As the computing industry has grown dramatically in the past few decades, so has the environmental footprint created by such technologies as artificial intelligence and cloud computing. The industry is now looking beyond the operational carbon footprint, or the carbon created by a computer system. Instead, it is considering the life cycle carbon footprint, which includes both the operational and the embodied carbon footprint. The embodied carbon footprint is the carbon created in the manufacturing of a smartphone, an AI system, or other hardware. Before you can optimize computing’s carbon footprint, though, you must be able to measure it. And measuring the embodied carbon footprint has been challenging to date.

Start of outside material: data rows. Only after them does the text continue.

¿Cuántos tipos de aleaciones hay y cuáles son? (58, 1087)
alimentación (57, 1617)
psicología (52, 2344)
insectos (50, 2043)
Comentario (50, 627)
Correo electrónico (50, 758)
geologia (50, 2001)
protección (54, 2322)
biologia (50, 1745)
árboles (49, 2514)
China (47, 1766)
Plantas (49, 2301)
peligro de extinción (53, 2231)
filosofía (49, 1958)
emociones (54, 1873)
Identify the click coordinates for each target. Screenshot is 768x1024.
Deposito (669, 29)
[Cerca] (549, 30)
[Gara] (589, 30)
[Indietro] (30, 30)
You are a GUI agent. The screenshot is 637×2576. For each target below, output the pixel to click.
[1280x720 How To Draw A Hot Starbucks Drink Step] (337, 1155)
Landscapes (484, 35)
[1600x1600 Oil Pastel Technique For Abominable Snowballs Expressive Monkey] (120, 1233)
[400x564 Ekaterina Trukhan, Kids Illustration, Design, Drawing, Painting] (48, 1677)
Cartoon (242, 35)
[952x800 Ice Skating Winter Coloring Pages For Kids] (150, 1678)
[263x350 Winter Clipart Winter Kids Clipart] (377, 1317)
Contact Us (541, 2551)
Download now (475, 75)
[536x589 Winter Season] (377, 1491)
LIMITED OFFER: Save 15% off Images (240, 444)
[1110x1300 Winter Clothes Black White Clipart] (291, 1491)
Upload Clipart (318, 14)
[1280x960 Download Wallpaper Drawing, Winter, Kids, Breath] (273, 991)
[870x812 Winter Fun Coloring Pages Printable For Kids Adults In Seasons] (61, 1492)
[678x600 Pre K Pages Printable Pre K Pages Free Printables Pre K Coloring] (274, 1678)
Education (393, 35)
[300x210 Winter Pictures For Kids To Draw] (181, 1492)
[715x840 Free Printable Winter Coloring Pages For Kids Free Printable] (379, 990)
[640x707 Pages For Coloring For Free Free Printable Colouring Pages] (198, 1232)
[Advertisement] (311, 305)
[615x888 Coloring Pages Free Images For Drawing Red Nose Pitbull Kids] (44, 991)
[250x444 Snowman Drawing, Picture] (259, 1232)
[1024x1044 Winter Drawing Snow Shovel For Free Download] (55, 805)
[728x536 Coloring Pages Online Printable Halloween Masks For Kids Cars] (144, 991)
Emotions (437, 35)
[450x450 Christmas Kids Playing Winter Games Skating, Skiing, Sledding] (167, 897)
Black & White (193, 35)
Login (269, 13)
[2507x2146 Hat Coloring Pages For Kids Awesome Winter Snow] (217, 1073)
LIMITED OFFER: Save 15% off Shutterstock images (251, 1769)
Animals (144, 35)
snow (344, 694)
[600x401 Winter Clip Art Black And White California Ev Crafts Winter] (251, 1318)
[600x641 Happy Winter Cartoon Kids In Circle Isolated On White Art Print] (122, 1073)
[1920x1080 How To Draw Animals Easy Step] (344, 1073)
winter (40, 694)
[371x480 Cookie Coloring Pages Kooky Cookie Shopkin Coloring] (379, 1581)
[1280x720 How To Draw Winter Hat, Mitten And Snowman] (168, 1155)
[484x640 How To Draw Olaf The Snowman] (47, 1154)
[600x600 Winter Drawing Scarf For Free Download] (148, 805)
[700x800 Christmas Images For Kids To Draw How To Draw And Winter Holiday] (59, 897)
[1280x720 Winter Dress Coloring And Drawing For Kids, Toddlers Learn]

Measuring the embodied carbon footprint
To solve this dilemma, researchers from Meta and Harvard University have created an architectural carbon modeling tool (ACT) to quantify and optimize the embodied carbon footprint. Traditionally, system architects would design a given computer system to optimize its performance, power, and chip area. With ACT, system architects can design and optimize hardware to minimize carbon yields as well as to optimize for performance and energy efficiency. For example, some smartphones contain hardware components that aren’t needed for all user applications. These extra components add to the carbon footprint of that phone. So when optimizing for application use cases, a system designer can use ACT to predict the additional carbon cost of a particular functionality. In doing so, the system designer could incorporate only those hardware components that are critical for the desired applications, consequently optimizing the life cycle carbon footprint of the phone. Put differently, system designers can now quantify the trade-offs between given features and their contribution to the phone’s overall carbon footprint. And more broadly speaking, the community can use ACT to measure and ultimately reduce the environmental footprint of technologies such as AI, as system architects can design greener AI systems from the start.